Asıl sorumuza cevap aryalım: Hiedegger faşist miydi? Hitler karanlığında felsefe yapabilir miydi? Heidegger'in yaptığı bundan başkası değil. O belki felsefe yaptı, özgün bir filozof; ama etik değerlerine sahip değildi, çünkü dokuz ay rektörlük tecrübesinde sonra sessiz sedasız köşesine çekildi, felsefe yaptı. Doğru mu yaptı? Hayır. Martin Heidegger gibi bir filozofun yapması gereken büyük günahını affettirmek için Hitler zulmüne tepki göstermekti, bir şekilde onlara karşı olduğunu ifade etmekti; ama o böyle yapmadı anti-hakikatçi olduğu için, geride durdu, sessizce köşesinde felsefe yaptı. Belki düşünsel açıdan önemli yapıtlar ortaya koydu ama insani açıdan sınıfta kaldı. Milyonlarca Yahudi öldürülürken bir insan sessizce kıyıda köşede felsefe yapamaz. Heidegger Kara Ormanları'na saplanıp kaldı. Kara Adam-Hitler'in zulmünü uzaktan izlemekle yetindi. Kara Adam'ın kara adımları dünyanın dengesini bozmuşken bir insan nasıl kıyıda köşede durup felsefe yapabilir.

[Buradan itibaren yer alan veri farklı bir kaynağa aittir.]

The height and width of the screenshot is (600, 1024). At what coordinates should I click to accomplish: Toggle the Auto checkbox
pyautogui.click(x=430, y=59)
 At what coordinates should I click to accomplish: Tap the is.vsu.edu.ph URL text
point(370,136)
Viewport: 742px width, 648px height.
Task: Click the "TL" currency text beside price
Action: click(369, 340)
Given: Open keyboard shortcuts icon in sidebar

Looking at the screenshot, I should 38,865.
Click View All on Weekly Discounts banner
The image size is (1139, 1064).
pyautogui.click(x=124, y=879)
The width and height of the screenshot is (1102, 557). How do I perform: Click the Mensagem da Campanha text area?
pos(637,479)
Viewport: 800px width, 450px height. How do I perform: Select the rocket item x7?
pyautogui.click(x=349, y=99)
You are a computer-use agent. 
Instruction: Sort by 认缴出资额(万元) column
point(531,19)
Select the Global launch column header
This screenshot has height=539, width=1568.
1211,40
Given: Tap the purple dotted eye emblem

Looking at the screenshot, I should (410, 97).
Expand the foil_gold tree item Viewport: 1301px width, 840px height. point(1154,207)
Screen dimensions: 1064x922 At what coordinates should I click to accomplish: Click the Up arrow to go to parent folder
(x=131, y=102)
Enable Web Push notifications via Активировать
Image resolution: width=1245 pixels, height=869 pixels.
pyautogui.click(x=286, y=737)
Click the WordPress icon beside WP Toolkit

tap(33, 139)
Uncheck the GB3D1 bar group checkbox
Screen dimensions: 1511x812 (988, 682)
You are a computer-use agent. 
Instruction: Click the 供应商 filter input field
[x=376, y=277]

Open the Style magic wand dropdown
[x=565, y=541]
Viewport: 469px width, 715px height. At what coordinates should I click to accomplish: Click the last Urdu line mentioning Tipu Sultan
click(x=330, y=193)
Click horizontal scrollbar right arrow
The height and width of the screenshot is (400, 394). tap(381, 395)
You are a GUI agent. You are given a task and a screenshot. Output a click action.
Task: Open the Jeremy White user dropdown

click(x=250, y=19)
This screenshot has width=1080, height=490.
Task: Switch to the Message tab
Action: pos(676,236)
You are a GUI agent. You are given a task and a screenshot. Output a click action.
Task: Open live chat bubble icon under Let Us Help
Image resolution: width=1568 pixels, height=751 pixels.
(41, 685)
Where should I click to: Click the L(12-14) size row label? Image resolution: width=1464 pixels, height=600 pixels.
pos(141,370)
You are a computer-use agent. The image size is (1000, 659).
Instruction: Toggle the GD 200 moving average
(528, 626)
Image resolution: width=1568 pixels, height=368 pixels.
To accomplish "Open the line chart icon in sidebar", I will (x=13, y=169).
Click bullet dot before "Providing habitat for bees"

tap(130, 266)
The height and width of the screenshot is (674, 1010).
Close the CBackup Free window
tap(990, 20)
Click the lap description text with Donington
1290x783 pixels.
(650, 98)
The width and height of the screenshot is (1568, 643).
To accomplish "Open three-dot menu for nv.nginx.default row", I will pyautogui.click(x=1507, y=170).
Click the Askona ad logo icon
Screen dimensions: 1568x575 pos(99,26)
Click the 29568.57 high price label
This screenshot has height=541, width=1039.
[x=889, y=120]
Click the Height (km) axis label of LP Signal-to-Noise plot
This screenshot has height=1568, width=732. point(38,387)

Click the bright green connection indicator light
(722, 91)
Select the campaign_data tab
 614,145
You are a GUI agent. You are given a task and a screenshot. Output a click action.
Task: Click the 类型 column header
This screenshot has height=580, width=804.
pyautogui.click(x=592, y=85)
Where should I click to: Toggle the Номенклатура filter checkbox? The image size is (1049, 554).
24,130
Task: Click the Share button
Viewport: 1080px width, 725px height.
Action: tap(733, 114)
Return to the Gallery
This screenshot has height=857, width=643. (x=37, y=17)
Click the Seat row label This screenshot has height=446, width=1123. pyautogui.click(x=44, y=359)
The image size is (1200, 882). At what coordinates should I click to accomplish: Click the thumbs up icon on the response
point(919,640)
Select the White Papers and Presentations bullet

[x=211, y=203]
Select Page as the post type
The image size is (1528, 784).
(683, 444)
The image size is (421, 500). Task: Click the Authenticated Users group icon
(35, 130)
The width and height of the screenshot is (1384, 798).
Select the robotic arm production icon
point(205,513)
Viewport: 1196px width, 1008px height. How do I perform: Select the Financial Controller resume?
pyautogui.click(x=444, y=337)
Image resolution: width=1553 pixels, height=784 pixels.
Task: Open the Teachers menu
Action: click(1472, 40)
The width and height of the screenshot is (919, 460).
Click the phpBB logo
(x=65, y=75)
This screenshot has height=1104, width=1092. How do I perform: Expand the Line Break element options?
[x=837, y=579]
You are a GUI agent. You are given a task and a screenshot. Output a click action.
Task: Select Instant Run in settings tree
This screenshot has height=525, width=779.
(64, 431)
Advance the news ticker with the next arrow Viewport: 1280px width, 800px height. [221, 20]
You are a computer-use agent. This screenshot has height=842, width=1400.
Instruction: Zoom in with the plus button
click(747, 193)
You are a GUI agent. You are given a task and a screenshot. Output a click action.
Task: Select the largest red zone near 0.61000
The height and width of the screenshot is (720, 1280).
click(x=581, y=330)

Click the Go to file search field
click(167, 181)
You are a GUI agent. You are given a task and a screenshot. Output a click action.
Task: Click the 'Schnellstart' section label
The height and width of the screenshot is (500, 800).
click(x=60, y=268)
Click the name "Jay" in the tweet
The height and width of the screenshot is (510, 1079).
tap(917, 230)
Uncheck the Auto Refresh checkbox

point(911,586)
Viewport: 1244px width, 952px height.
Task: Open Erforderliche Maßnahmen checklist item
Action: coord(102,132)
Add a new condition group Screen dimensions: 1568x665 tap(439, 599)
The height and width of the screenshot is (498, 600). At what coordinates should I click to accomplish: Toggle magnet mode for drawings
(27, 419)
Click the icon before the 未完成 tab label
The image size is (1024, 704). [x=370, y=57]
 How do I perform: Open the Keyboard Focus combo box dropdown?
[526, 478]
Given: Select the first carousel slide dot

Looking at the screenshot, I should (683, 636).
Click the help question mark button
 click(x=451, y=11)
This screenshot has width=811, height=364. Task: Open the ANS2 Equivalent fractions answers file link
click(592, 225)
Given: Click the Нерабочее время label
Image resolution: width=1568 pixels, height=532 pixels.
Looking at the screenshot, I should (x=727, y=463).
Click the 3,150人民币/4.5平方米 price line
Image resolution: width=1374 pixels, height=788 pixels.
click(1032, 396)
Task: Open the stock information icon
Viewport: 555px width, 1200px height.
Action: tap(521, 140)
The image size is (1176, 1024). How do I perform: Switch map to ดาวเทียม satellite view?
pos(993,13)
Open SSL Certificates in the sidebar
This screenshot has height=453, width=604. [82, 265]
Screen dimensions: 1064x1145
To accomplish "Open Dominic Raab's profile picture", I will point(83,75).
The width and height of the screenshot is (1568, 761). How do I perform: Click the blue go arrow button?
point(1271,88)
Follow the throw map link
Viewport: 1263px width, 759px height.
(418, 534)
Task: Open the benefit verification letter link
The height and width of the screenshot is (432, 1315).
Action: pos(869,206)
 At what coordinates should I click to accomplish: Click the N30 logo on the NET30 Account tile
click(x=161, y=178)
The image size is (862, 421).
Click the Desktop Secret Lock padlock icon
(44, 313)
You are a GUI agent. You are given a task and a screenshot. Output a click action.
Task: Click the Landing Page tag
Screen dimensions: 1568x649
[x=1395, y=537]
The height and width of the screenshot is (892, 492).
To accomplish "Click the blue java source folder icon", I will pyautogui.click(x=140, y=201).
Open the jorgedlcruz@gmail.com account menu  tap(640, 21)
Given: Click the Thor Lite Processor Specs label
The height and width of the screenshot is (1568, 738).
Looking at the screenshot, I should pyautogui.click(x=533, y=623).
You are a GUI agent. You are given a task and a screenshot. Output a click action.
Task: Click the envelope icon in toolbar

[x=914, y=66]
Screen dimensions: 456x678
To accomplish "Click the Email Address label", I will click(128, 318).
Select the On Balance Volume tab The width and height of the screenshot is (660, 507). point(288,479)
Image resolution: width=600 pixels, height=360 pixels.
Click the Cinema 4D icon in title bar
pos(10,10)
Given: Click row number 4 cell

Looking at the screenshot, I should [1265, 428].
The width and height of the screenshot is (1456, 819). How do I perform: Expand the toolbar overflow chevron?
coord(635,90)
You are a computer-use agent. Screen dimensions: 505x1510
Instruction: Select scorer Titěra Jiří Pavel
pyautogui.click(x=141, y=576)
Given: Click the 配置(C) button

Heidegger'i yargılamak haddimize değil; biz sadece insan olarak görüşümüzü ifade ediyoruz. İnsanlar gaz odalarında öldürülürken, insan dumanları göğü kaplamışken bunu görmemezlikten gelemezsin, ben bunu tasvip etmiyorum ama işimi yapıyorum diyemezsin; çünkü anti-hakikatçi kara lekesi olduğu gibi duruyor. Bu kara lekeyi ancak beyaz eylemler temizleyebilirdi, fakat biliyoruz ki anti-hakikatçi olan Heidegger beyaz eylemlerde bulunacak biri değildir. Beyaz eylemleri açık ve net olarak hakikatin safında yerini belli eden Jan Patocka gibi adamlar ölümleriyle yapabilirler.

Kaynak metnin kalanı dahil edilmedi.